Data section below:

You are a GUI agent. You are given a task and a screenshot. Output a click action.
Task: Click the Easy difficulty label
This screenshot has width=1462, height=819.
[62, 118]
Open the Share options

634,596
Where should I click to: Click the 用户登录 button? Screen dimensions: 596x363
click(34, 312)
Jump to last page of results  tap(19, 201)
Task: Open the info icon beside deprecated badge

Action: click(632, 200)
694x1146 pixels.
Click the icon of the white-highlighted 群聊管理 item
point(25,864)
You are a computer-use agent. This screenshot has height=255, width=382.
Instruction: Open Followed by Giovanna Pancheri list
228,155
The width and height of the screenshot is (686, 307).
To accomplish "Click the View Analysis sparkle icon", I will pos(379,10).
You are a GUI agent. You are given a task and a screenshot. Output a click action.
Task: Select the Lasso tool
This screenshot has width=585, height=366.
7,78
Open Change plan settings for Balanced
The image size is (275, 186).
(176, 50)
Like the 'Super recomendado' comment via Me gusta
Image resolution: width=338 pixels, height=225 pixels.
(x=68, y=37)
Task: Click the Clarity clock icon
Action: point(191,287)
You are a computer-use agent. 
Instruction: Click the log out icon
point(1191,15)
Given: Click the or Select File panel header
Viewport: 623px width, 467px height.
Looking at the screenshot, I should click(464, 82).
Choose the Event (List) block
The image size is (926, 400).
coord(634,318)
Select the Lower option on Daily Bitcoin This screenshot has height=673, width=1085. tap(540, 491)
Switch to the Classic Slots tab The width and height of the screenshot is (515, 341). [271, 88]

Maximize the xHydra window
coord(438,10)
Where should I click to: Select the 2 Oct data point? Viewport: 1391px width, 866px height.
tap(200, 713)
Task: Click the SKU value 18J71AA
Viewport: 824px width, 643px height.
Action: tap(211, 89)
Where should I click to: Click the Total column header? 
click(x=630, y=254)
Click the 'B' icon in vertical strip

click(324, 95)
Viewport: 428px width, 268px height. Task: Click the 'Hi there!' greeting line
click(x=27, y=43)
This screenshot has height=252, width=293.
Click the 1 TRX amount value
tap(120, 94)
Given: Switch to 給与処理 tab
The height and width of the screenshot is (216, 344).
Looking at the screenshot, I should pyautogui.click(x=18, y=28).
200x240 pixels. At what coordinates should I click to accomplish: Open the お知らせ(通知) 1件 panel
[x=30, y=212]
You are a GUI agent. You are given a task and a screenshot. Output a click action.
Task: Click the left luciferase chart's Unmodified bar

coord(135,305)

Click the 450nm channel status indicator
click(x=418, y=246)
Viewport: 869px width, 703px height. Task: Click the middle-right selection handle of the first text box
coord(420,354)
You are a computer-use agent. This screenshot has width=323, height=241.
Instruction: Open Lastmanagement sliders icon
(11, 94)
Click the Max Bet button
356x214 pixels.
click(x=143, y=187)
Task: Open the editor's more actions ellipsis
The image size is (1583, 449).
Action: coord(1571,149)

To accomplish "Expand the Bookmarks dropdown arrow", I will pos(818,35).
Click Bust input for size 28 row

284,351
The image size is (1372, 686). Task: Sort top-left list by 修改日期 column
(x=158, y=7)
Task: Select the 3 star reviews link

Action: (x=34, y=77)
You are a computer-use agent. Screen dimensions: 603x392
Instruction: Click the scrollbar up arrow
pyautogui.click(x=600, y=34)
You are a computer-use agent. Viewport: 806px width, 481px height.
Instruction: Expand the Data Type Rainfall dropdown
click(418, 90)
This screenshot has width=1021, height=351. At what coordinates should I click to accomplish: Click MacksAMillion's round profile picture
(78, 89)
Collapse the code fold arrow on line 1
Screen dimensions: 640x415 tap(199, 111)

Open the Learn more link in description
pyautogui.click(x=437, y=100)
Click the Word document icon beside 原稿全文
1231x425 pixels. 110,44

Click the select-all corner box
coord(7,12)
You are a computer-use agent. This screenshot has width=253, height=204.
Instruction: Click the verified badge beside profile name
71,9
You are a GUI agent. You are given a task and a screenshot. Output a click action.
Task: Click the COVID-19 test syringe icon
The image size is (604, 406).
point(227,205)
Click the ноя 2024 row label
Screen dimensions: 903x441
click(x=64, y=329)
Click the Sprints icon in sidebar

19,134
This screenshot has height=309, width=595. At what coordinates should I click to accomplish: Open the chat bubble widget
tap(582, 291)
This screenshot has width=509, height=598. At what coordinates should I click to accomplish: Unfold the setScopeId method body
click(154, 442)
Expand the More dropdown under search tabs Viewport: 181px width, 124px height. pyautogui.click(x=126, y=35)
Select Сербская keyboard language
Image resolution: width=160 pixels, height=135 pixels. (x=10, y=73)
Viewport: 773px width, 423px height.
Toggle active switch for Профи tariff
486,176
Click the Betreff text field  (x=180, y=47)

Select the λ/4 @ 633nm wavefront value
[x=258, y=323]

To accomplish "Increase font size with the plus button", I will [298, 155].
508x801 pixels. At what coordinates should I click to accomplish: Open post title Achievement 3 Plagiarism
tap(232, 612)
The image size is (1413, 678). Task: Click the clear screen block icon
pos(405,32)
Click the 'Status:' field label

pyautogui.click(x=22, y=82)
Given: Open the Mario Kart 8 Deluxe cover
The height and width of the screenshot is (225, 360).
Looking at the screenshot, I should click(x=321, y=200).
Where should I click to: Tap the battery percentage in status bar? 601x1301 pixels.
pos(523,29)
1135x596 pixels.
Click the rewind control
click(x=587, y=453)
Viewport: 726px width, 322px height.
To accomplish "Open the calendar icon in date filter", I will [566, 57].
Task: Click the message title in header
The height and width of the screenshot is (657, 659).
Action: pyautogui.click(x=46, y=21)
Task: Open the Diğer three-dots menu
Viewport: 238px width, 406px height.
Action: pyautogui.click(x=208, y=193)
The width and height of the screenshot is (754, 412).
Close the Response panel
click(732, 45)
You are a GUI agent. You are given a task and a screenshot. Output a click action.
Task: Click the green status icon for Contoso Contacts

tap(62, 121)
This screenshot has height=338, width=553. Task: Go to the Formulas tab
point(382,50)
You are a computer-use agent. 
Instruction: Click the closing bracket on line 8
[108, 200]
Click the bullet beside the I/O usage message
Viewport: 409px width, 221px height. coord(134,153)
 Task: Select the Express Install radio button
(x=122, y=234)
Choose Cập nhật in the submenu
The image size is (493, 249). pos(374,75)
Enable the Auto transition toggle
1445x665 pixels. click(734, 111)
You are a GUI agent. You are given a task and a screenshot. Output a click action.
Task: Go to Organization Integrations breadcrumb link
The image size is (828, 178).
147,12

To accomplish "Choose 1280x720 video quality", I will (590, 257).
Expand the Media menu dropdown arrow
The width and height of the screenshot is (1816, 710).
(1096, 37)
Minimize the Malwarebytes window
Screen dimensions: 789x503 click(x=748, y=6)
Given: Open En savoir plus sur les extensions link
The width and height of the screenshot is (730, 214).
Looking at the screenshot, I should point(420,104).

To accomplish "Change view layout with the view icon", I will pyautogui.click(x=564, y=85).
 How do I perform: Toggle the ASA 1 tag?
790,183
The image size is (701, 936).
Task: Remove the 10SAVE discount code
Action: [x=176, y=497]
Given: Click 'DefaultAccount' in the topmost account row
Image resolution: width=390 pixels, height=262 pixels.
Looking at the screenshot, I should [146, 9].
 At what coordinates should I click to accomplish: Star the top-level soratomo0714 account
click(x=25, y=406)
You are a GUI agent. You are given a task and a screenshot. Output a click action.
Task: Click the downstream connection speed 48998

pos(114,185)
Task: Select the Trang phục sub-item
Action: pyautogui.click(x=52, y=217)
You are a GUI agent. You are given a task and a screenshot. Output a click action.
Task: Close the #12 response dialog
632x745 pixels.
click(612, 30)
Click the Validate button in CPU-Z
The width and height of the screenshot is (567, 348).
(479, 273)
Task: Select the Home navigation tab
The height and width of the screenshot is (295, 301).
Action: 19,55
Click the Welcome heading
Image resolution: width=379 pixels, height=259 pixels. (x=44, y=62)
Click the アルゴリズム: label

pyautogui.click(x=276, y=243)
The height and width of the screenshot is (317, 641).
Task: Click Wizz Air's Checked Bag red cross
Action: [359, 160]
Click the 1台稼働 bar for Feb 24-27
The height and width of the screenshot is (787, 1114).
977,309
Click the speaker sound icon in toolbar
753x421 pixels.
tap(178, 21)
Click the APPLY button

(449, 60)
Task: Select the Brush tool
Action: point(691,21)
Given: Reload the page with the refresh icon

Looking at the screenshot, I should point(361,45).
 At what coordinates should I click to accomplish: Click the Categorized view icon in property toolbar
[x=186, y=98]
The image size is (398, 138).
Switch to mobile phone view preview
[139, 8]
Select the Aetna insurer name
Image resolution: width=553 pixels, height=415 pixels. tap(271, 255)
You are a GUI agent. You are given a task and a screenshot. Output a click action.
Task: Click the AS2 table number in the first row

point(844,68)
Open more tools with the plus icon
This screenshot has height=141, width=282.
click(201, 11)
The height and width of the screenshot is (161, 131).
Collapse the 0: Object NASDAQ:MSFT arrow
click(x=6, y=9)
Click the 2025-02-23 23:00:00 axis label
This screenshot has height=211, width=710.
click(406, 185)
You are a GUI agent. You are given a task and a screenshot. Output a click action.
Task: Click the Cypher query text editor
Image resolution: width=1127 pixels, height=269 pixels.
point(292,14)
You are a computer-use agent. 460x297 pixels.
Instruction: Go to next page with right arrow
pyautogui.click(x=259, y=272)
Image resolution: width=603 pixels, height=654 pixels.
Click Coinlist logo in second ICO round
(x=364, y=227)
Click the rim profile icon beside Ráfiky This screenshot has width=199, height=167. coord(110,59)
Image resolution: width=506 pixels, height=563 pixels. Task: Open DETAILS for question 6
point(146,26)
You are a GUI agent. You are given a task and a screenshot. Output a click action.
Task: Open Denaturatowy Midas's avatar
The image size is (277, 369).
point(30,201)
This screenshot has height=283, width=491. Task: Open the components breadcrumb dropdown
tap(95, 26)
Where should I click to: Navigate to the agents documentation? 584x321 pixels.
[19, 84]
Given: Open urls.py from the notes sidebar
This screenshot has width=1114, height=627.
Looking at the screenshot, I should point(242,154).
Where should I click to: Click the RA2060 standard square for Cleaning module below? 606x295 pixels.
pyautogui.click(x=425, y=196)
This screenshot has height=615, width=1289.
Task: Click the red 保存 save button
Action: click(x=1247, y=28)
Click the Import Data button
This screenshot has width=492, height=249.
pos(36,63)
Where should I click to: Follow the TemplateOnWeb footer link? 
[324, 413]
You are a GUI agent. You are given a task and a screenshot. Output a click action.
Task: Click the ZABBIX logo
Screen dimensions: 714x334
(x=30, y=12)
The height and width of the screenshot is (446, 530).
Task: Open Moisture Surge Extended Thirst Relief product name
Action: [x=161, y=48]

End of Data section.

**Problem details**
Wherever the string "editor" shows up in the material, copy the line that holds it.

**Output of the task**
Task: Open the editor's more actions ellipsis
Task: Click the Cypher query text editor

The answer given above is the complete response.